======== Materiał do zadania

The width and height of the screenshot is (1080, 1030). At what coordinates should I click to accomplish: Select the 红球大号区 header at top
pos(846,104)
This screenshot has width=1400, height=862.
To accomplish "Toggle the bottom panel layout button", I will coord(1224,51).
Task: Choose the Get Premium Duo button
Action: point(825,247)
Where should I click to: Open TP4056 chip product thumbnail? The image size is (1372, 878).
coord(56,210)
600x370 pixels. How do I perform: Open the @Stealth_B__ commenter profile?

================

§ **Instrukcja zadania**: Przedstaw powyższe rekordy jako listę JSON z ciągami znaków, po jednym na każdy wiersz. Puste wiersze pomiń.

§ **Pełna odpowiedź**:
[
  "The width and height of the screenshot is (1080, 1030). At what coordinates should I click to accomplish: Select the 红球大号区 header at top",
  "pos(846,104)",
  "This screenshot has width=1400, height=862.",
  "To accomplish \"Toggle the bottom panel layout button\", I will coord(1224,51).",
  "Task: Choose the Get Premium Duo button",
  "Action: point(825,247)",
  "Where should I click to: Open TP4056 chip product thumbnail? The image size is (1372, 878).",
  "coord(56,210)",
  "600x370 pixels. How do I perform: Open the @Stealth_B__ commenter profile?"
]